Improving efficiency of fitting Cox proportional hazards models for time-to-event outcomes in genome-wide association studies (GWAS)

Bioinform Adv. 2023 Oct 13;3(1):vbad148. doi: 10.1093/bioadv/vbad148. eCollection 2023.

Abstract

Summary: Technologies identifying single nucleotide polymorphisms (SNPs) in DNA sequencing yield an avalanche of data requiring analysis and interpretation. Standard methods may require many weeks of processing time. The use of statistical methods requiring data sorting, matrix inversions of a high-dimension and replication in subsets of the data on multiple outcomes exacerbate these times.A method which reduces the computational time in problems with time-to-event outcomes and hundreds of thousands/millions of SNPs using Cox-Snell residuals after fitting the Cox proportional hazards model (PH) to a fixed set of concomitant variables is proposed. This yields coefficients for SNP effect from a Cox-Snell adjusted Poisson model and shows a high concordance to the adjusted PH model.The method is illustrated with a sample of 10 000 SNPs from a genome-wide association study in a diabetic population. The gain in processing efficiency using the proposed method based on Poisson modelling can be as high as 62%. This could result in saving of over three weeks processing time if 5 million SNPs require analysis. The method involves only a single predictor variable (SNP), offering a simpler, computationally more stable approach to examining and identifying SNP patterns associated with the outcome(s) allowing for a faster development of genetic signatures. Use of deviance residuals from the PH model to screen SNPs demonstrates a large discordance rate at a 0.2% threshold of concordance. This rate is 15 times larger than that based on the Cox-Snell residuals from the Cox-Snell adjusted Poisson model.

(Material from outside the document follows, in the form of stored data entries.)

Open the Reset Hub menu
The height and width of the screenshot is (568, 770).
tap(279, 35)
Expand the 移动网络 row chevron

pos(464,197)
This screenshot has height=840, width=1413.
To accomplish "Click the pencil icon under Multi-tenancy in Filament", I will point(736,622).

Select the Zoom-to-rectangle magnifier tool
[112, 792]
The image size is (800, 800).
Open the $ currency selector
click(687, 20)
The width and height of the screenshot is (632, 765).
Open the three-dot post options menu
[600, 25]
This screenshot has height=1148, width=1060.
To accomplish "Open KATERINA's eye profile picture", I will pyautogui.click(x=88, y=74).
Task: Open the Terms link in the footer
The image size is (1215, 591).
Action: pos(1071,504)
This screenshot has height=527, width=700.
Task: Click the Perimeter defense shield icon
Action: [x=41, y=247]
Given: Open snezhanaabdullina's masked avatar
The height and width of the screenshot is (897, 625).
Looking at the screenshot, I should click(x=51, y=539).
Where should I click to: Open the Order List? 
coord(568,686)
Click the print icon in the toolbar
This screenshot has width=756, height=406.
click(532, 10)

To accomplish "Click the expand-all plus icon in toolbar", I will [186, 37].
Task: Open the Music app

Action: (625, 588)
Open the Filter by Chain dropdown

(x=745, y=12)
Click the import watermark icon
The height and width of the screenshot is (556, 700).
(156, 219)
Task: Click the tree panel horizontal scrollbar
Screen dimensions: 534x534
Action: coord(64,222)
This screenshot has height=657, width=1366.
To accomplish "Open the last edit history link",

Availability and implementation: The method is simple to implement as the procedures are available in most statistical packges. The approach involves obtaining Cox-Snell residuals from a PH model, to a binary time-to-event outcome, for factors which need to be common when assessing each SNP. Each SNP is then fitted as a predictor to the outcome of interest using a Poisson model with the Cox-Snell as the exposure variable.